Where are my robot hands?
1Earlier we discussed the LHC’s current robot monorail, little TIM, but 30 years ago CERN had far loftier goals and they were all about getting grabby. What follows are some photos grudgingly requinquished by CERN’s document server. The first one is my favorite, because this fellow is clearly living the 1981 dream.
Ever wish you could just shoot your arms through an iron-impregnated concrete wall and shake some sense into that radioactive pressure vessel on the other side? In 1981 you could.
The robot arms were eventually upgraded and attached to both monorails and trucks tethered by umbilical cord. “MANTIS’ as it was known, has more photos in CDS. You can also read more at “MANTIS – a compact mobile remote-handling system for accelerator halls and tunnels”, “MANTIS 2 : a new long range remote vehicle and servo-master-slave manipulator for the CERN accelerator complex” and “Teleoperator evolution at CERN”.

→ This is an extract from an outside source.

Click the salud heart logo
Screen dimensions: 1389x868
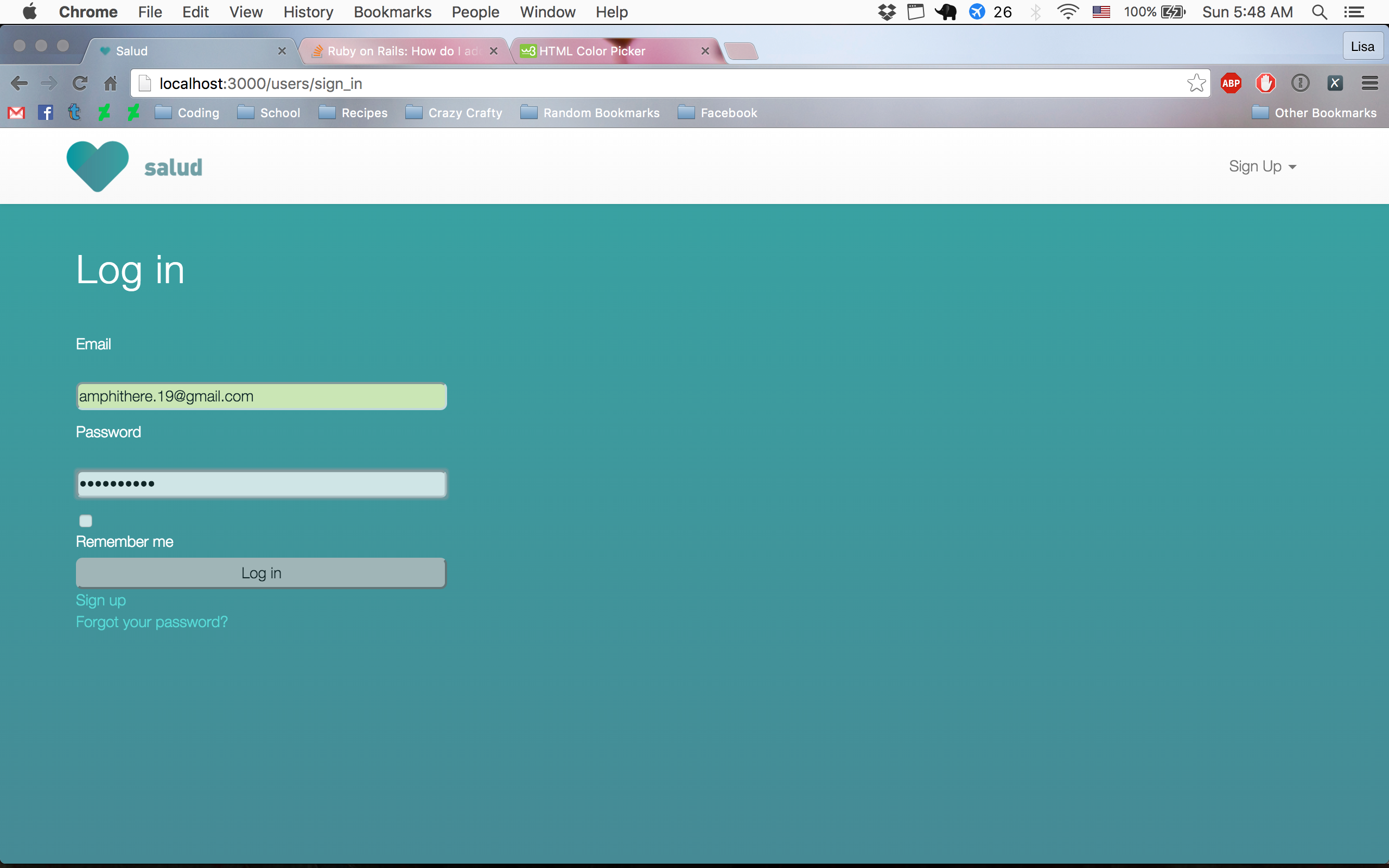(x=98, y=166)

Reading some of those documents, MANTIS sounds like a really handy guy. Maybe that is why he was eventually incorporated into the military-industrial complex; given complex reasoning skills; and, through some fortune, jolted into a zest for more than just the life of a radioactive science-slave or autonomous killing machine. CERN was the crucible in which was forged one who “is alive”, a crafty, cultured cowboy. We miss you, Johnny Five!
Farm life and accelerators
4The highest energy accelerators in the world cover a lot of ground. The LHC tunnel passes mostly hidden under pasture and a few small farms, but even right in the middle of the laboratories, assembly buildings, and offices of CERN’s Meyrin site one finds a flock of sheep. The sheep rotate through a few disjoint grassy patches small enough that I really start to wonder if it’s worth the trouble. CERN’s sibling over in the US, Fermilab, hosts on its grounds some even more substantial farm and wildlife: bison, horses, deer (though the population was heavily culled a few years back to make the roads safer) and some ponds well stocked with fish and frequented by herons.
At least one person has relayed the speculation that the animals are primarily present to allay local’s fears of radiation: if sheep can spend all day snacking on top of an accelerator then how dangerous can it be? The problem I have with this theory is that it makes no mention of the scientists who spend just as much time in just as much proximity to our scary science stuff. Does the public honestly think we are so driven to distraction by our whizzing particles that we might very well hang our balls in the beam to see if it tickles? Let me go on record and say definitively, no, we are not.
Below I present evidence of how deadly serious the Fermilab-CERN competition is.
Potential for future study:
- Apply a Lotka–Volterra model to the CERN and Fermilab scientific populations.
- Cite this blog post as the only motivation.
- Win Ig Nobel prize (for a physicist of my meager stature, the equivalent of ‘profit’).
That is unless one of our five highly esteemed readers scoops me on this. I dare you.